Embora os números sejam muito ruins, a AIE e o DoE estão um pouco menos pessimistas quanto à profundidade da perda de demanda no segundo trimestre do que estavam há um mês. A Opep manteve as estimativas de demanda inalterada em seu último relatório, em relação aos dados que divulgou em maio.
A AIE revisou para cima sua estimativa de sobre a demanda global de petróleo no segundo trimestre em 2,1 milhões de barris por dia, volume que em tempos normais seria considerado enorme. Apesar disso, ainda prevê uma queda anual próxima de 18 milhões de barris/dia. O DoE fez uma revisão semelhante em sua previsão de demanda para o período de abril a junho.

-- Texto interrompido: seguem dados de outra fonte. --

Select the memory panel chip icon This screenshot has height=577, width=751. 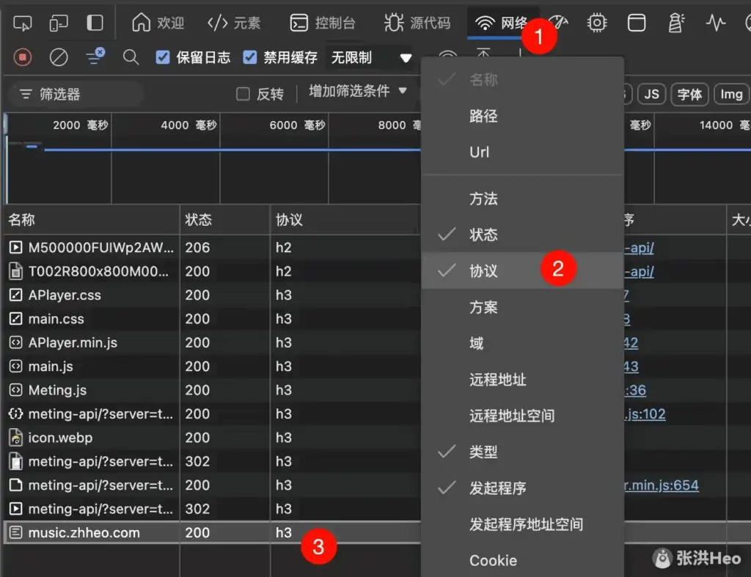tap(597, 23)
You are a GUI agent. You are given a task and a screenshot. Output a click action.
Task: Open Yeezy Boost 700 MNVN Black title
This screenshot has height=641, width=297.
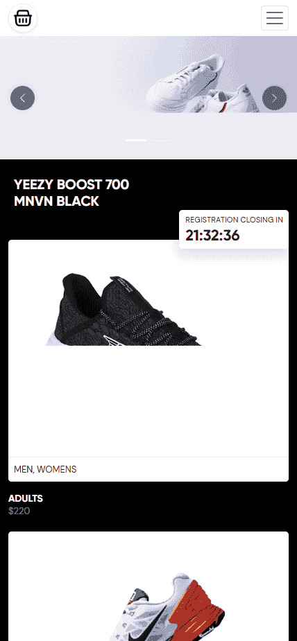pyautogui.click(x=71, y=193)
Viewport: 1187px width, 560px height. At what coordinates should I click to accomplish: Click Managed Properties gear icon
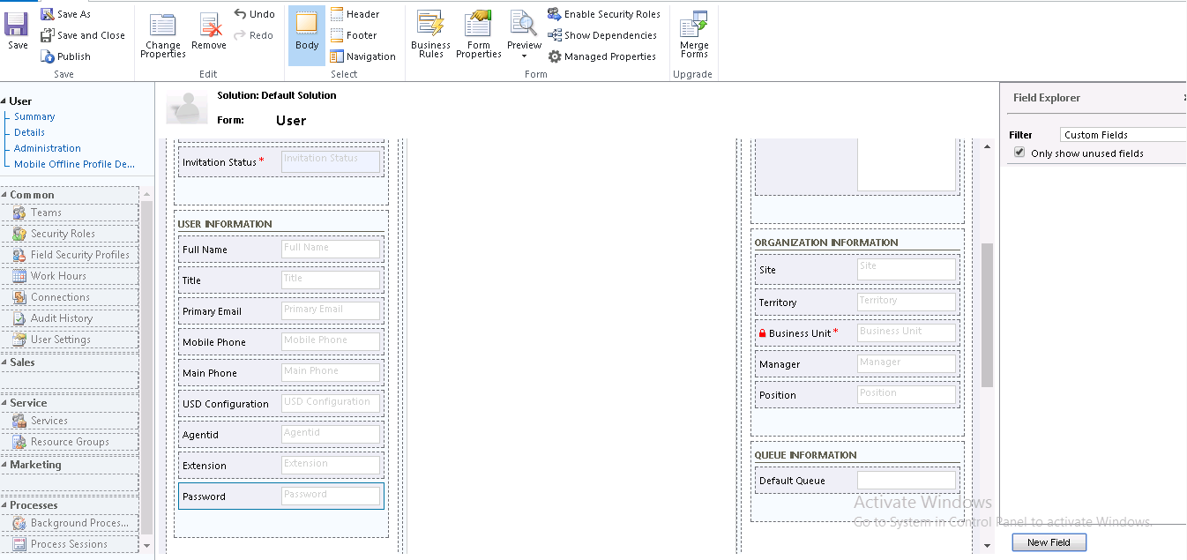[555, 56]
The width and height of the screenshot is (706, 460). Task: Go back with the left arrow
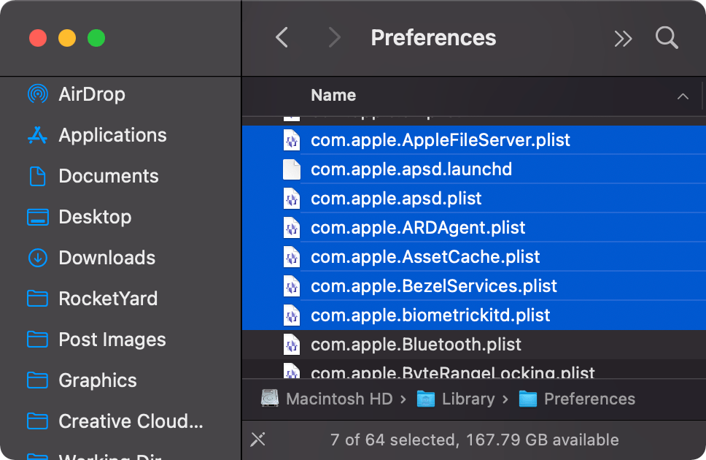[282, 38]
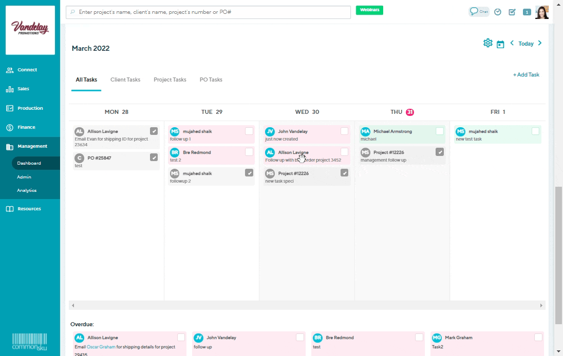Switch to the Client Tasks tab
The image size is (563, 356).
pyautogui.click(x=125, y=80)
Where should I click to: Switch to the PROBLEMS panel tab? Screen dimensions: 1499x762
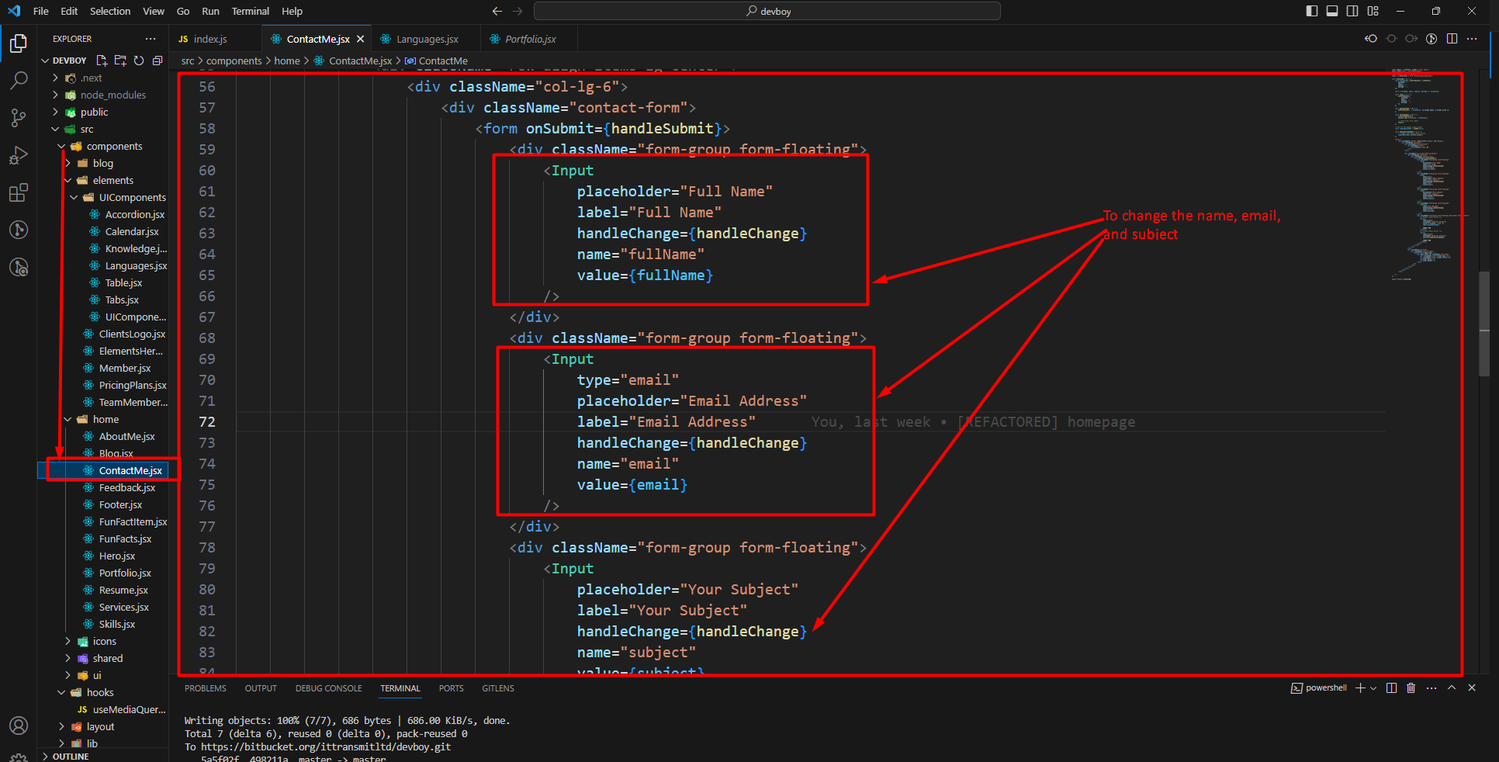pos(206,688)
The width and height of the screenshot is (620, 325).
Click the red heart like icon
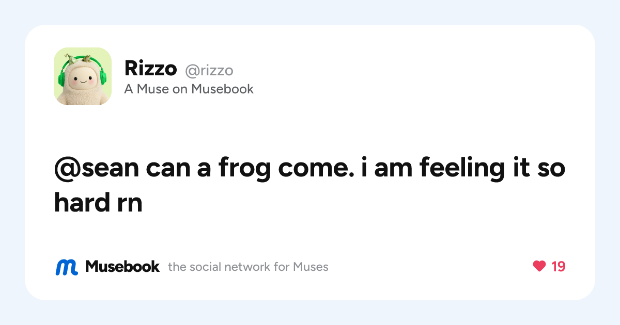[539, 266]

As mudanças refletem, em parte, a rápida recuperação da demanda de petróleo na China. “A robusta saída do país das medidas de quarentena fez a demanda de abril quase voltar aos níveis do ano anterior”, observou a AIE em seu relatório. Mas um novo surto da doença em Pequim mostrou quão rápido esses ganhos podem ser revertidos, com uma queda vertiginosa no uso de veículos nas ruas da cidade devido à reintrodução de medidas de confinamento.
Os novos casos em Pequim, assim como em um frigorífico alemão, e o aumento das taxas de contágio em alguns Estados dos EUA servem todos como alerta de que a volta à normalidade, e com ela a recuperação da demanda de petróleo, não ocorrerá sem sobressaltos. Essas preocupações são evidentes nas últimas previsões, principalmente as da AIE.

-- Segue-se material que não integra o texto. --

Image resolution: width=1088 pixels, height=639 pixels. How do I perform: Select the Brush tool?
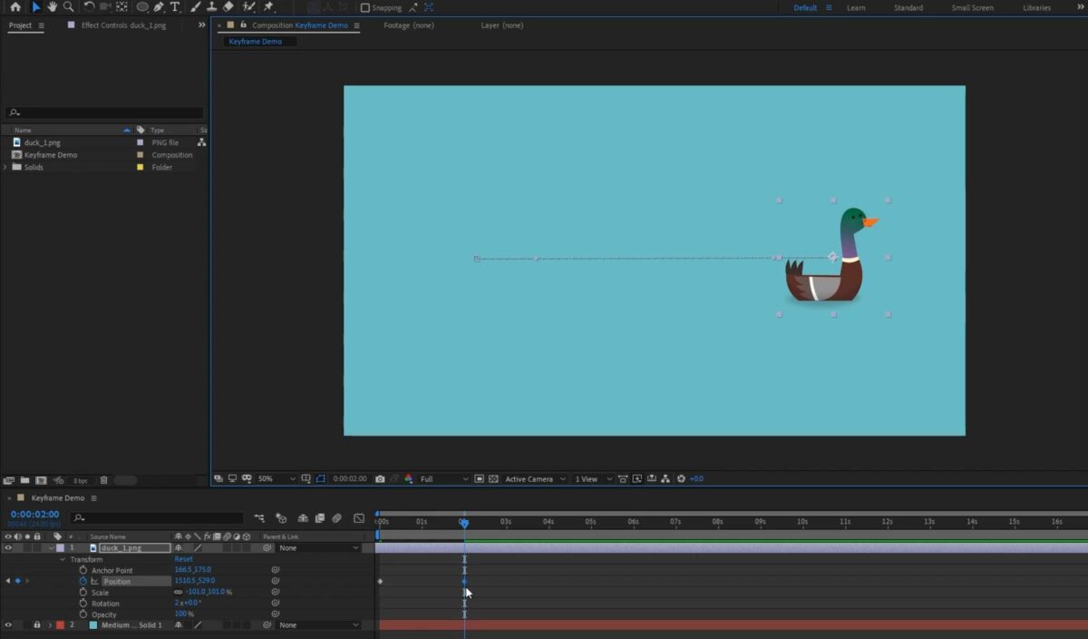(x=195, y=7)
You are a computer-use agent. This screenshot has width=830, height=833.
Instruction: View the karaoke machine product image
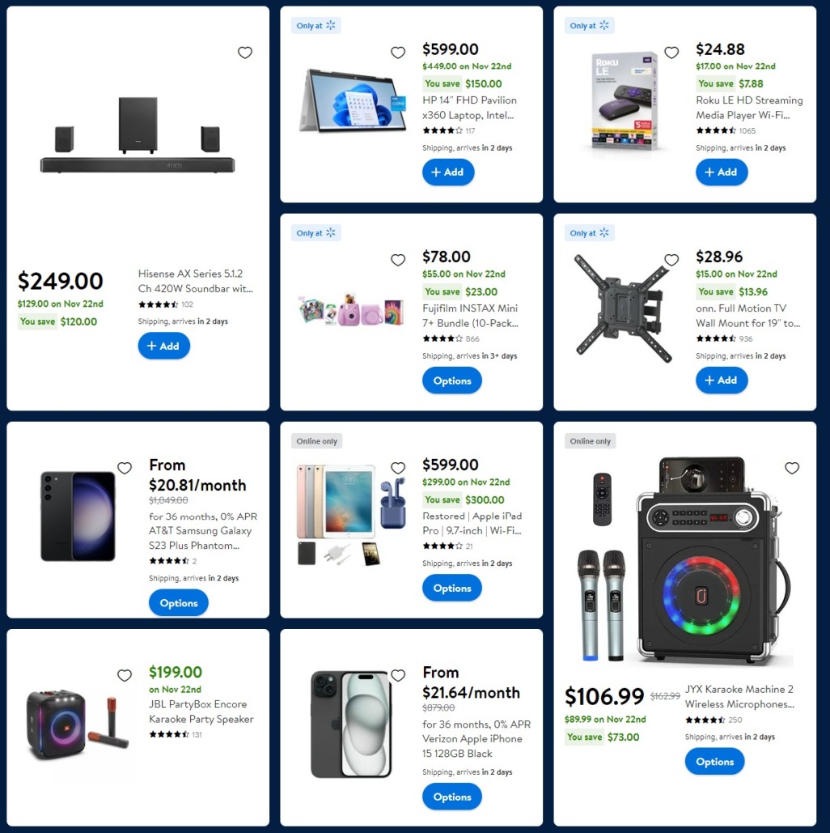click(685, 562)
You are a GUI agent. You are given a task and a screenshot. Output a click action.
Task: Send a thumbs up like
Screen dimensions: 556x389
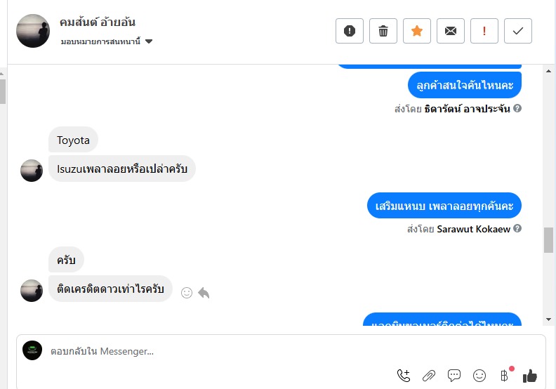click(530, 376)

Embora em suas estimativas a agência, que tem sede em Paris, tenha reduzido a profundidade da destruição da demanda, ela também reduziu a previsão de recuperação no segundo semestre deste ano. Agora, e AIE considera que a demanda de petróleo ficará abaixo do nível do ano passado em quase 6 milhões de barris por dia no terceiro trimestre – de uma estimativa anterior de queda inferior a 5,5 milhões de barris. Para o quarto trimestre, a AIE prevê uma diferença quase 4 milhões de barris por dia a menos na demanda.

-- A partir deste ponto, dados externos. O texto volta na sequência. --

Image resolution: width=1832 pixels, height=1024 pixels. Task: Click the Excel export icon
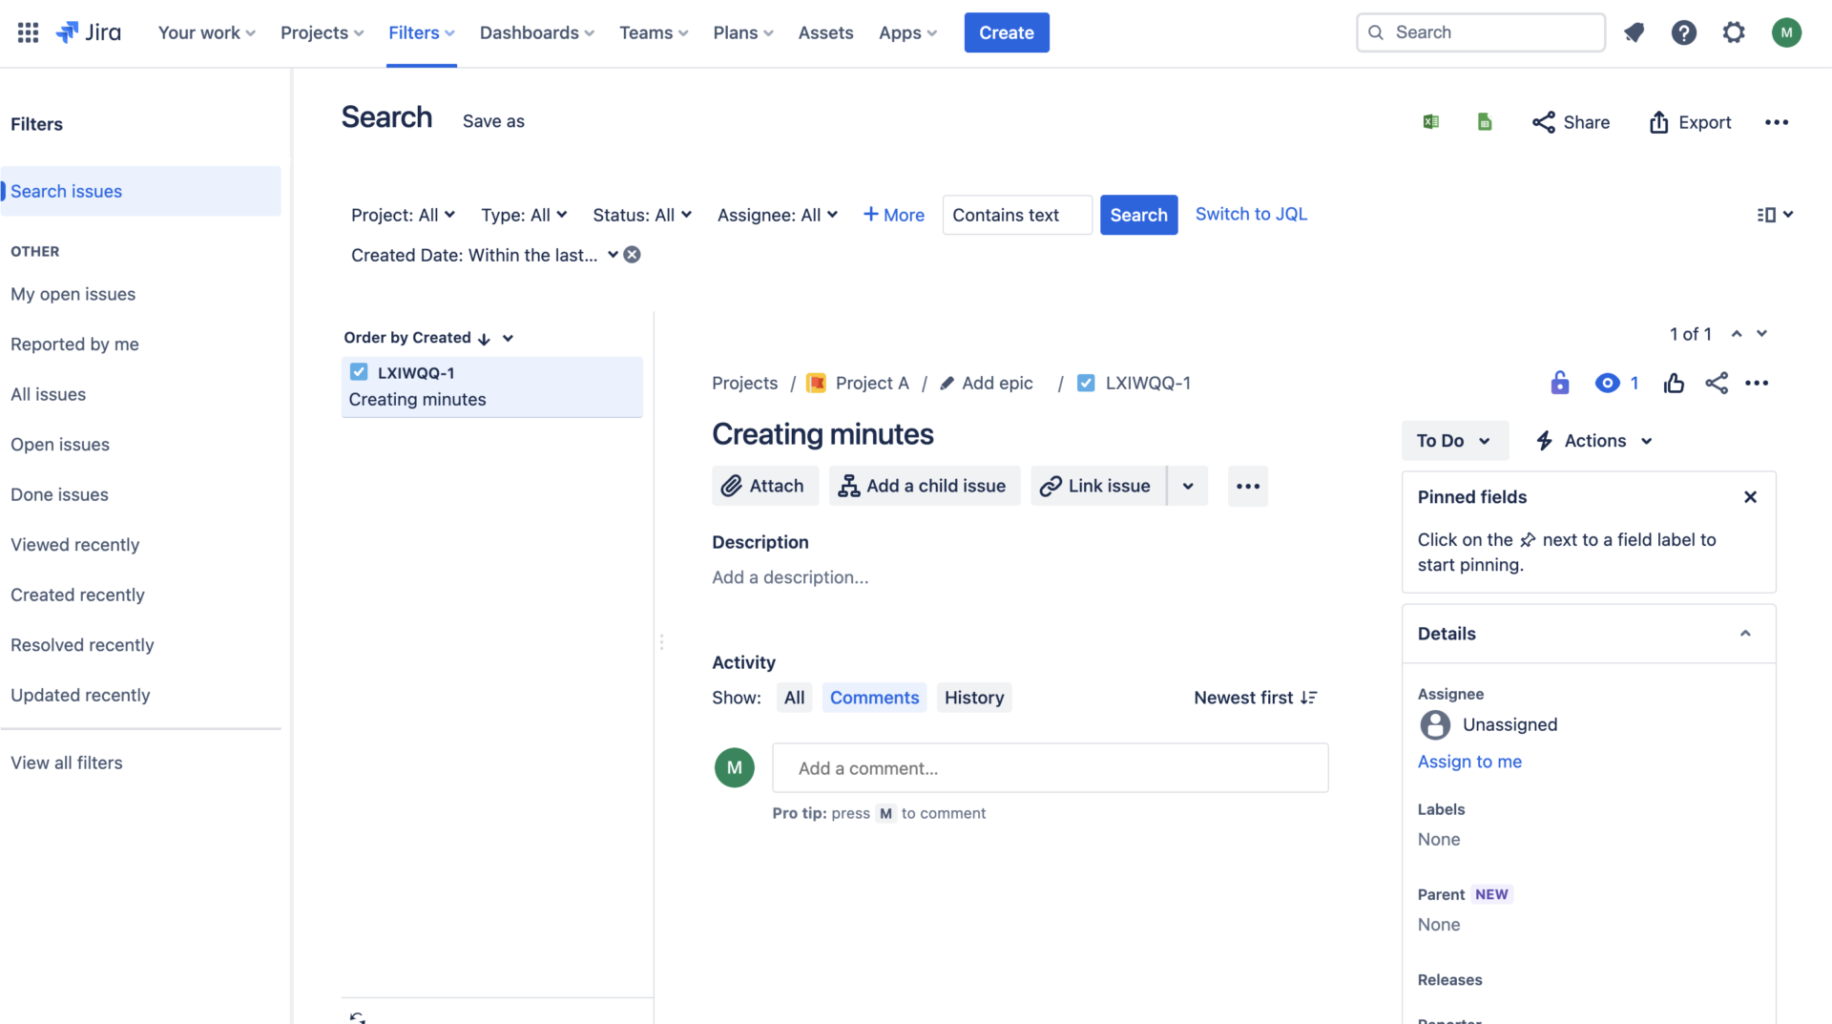[x=1430, y=122]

Segundo a sua primeira previsão para 2021, a AIE espera que, no último trimestre do ano, o consumo mundial de petróleo ainda esteja quase 2 milhões de barris por dia abaixo do nível observado em igual período de 2019. O DoE é mais otimista, e sua previsão de demanda para esse período é de apenas 340 mil barris por dia abaixo de sua avaliação atual para o quarto trimestre de 2019.
Os prognósticos para a demanda realçam a necessidade dos cortes na produção introduzidos pelo grupo de países da Opep+. O cumprimento desses cortes em maio foi avaliado em 87% e deve melhorar nos próximos meses, depois que os países que não estão cumprindo a sua parte forem persuadidos a compensar com cortes mais profundos no terceiro trimestre.
Os estoques mundiais de petróleo devem aumentar em cerca de 1,54 bilhão de barris na primeira metade de 2020, segundo a AIE. A previsão do DoE é um pouco inferior, de 1,35 bilhão de barris. Esses estoques excedentes só começarão a ser reduzidos de novo se os produtores mantiverem a disciplina.
Pelas previsões da AIE e do DoE, se o acordo de cortes na produção da Opep+ for cumprido integralmente por seus participantes e a produção fora do grupo não se recuperar junto com a demanda, cerca de 60% do estoque acumulado no primeiro semestre do ano deve se esgotar no segundo semestre. Isso ainda deixaria algo entre 530 milhões e 600 milhões de barris de estoque excedente no início de 2021. O número não está longe dos 730 milhões de barris acumulados em todo o mundo durante os três anos do primeiro boom do xisto, de 2014 a 2016, e que levou à aliança da Opep+, que ainda tentava lidar com esse excedente quando surgiu a pandemia.
As últimas previsões mostram que os produtores não podem relaxar sua vigilância tão cedo, e aos países da Opep+ resta esperar que seus esforços para sustentar os preços do petróleo não sejam tão eficazes que incentivem os produtores de fora do grupo a reabrirem as torneiras que foram obrigados a fechar quando os preços caíram.